■ **Task description**
Which lines of the entries contain the string "computer"? Please find them and copy them.

■ **Source material**
__________________________________________________
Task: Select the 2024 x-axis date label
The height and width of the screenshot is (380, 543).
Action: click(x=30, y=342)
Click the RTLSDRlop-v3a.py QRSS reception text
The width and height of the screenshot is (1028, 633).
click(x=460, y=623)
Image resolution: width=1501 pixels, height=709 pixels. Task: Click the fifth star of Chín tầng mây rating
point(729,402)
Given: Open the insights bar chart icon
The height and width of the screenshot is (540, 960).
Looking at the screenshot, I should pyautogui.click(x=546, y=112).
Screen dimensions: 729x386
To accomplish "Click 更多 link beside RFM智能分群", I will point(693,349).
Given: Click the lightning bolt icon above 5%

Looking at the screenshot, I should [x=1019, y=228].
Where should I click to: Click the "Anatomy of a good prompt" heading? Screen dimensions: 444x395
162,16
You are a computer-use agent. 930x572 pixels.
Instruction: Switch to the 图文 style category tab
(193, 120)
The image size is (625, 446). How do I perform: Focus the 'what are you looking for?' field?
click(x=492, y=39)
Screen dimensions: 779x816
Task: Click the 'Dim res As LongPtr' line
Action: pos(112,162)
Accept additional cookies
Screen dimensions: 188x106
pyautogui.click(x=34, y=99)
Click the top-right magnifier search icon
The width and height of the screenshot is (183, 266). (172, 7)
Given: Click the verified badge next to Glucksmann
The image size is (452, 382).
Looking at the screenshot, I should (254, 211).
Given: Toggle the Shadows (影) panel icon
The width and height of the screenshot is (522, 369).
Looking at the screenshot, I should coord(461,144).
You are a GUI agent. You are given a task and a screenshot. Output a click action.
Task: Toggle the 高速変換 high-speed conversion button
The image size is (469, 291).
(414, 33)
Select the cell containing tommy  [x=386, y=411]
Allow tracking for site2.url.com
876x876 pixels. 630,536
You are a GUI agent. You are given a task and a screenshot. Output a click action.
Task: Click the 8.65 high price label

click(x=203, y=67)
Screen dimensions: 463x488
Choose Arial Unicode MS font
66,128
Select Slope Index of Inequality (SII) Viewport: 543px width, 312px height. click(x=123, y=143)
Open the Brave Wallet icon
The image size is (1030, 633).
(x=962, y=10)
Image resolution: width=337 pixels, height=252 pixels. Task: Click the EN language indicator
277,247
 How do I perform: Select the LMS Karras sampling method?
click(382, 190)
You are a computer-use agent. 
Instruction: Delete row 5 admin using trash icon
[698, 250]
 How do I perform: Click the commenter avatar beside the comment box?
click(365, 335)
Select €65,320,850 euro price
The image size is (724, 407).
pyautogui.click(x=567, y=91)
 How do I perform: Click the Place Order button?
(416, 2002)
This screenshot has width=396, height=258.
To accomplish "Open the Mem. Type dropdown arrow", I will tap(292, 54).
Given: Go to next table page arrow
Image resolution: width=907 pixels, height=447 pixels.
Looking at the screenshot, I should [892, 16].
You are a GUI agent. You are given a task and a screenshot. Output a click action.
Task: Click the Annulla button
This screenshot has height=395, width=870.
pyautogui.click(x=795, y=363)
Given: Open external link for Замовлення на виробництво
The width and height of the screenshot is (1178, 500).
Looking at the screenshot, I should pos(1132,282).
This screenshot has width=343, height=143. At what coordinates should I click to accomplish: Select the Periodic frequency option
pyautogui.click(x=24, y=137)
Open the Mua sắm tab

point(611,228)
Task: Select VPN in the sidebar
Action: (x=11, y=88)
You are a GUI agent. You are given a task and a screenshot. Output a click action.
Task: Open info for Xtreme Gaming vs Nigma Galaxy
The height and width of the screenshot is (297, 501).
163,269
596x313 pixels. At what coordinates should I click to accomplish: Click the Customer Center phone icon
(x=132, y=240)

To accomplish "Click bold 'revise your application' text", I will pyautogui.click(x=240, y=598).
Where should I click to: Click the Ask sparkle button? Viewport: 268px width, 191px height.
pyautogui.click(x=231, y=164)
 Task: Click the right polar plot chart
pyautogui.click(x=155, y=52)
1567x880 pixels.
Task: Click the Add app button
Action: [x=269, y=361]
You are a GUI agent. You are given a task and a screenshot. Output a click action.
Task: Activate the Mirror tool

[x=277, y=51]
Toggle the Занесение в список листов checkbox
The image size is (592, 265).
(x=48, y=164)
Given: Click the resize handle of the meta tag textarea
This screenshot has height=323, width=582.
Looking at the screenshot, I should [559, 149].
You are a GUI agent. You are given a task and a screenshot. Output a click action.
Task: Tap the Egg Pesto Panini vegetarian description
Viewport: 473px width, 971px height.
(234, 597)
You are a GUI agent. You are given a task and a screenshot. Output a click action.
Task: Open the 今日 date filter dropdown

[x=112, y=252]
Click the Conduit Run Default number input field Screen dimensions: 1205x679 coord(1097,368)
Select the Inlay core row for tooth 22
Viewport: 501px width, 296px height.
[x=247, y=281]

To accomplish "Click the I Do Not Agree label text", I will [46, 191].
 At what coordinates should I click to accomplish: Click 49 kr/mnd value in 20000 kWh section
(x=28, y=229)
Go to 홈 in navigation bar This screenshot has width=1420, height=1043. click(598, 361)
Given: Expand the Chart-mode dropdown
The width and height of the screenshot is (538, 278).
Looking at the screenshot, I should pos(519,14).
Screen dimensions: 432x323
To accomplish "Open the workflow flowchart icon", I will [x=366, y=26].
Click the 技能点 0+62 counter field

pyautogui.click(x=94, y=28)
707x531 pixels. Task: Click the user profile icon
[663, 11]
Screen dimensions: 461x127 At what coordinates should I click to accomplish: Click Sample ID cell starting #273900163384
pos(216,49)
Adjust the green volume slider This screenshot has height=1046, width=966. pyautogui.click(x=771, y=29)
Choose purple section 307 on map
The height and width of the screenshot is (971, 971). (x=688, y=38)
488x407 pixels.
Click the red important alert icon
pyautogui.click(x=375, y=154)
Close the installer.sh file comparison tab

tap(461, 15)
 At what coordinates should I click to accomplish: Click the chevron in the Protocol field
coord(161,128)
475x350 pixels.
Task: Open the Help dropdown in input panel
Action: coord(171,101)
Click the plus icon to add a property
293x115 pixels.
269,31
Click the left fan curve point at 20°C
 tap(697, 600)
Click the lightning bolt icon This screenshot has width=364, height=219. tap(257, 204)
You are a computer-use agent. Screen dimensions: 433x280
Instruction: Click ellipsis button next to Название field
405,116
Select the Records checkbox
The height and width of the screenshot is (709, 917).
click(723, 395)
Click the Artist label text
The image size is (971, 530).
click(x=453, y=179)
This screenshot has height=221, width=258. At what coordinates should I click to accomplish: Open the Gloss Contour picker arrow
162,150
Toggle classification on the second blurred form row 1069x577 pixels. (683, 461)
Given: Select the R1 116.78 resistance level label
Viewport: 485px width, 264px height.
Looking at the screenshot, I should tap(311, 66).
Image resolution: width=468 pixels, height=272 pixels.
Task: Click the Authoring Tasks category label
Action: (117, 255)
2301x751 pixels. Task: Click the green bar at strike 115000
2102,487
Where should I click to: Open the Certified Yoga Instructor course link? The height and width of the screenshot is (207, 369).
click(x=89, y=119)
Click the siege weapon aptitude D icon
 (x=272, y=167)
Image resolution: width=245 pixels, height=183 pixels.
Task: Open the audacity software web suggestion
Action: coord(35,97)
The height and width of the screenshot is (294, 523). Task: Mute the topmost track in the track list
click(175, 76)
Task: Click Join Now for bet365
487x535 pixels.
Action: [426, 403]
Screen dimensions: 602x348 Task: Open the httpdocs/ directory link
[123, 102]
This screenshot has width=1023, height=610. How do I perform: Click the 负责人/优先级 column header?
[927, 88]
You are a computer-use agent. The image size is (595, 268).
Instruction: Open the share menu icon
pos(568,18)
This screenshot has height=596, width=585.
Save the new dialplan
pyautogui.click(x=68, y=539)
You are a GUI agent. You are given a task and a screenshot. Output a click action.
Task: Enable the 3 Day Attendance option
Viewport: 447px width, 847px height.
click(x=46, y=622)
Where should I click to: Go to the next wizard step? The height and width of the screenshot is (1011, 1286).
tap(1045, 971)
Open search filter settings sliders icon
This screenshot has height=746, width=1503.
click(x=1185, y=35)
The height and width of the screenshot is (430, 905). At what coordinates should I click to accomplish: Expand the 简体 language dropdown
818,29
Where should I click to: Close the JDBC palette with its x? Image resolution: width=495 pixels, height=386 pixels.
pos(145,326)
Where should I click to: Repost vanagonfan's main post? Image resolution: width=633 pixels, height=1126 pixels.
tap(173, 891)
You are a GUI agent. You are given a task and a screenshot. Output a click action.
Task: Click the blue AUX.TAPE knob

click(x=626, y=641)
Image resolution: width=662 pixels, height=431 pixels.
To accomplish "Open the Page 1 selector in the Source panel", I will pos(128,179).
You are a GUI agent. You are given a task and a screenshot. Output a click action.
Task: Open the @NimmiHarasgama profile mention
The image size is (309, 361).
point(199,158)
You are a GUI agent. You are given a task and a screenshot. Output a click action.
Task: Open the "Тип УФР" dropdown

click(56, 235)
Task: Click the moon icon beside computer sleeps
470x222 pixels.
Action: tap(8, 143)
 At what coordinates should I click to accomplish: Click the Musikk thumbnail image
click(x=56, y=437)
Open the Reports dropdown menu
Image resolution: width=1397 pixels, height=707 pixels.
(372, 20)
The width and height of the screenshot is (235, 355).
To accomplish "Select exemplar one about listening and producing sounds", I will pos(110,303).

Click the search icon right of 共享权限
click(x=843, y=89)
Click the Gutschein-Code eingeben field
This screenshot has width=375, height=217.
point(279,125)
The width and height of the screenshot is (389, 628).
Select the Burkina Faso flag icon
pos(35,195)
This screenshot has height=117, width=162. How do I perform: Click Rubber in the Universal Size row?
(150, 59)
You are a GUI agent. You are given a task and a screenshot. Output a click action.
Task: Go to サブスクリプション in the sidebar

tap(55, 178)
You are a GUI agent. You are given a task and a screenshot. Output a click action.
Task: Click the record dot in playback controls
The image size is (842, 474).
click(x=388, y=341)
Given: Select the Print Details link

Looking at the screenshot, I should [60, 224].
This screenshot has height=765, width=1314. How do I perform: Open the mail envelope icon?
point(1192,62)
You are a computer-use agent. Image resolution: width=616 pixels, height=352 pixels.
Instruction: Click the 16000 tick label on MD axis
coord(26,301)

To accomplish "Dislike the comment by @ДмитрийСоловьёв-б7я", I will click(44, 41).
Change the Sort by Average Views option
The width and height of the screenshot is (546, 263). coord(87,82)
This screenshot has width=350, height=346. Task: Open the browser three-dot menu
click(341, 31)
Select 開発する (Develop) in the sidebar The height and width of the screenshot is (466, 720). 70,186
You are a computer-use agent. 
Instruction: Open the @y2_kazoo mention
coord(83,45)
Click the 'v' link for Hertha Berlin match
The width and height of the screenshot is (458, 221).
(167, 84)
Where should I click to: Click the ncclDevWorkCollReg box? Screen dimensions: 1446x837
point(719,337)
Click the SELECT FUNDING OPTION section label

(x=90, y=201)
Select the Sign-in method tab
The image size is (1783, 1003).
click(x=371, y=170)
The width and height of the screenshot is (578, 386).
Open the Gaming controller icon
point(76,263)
__________________________________________________
■ **Result**
You are a computer-use agent. 930x572 pixels.
You are a computer-use agent. 
You are a computer-use agent. Screen dimensions: 433x280
You are a computer-use agent. The image size is (595, 268).
Task: Click the moon icon beside computer sleeps
You are a computer-use agent. Image resolution: width=616 pixels, height=352 pixels.
You are a computer-use agent. 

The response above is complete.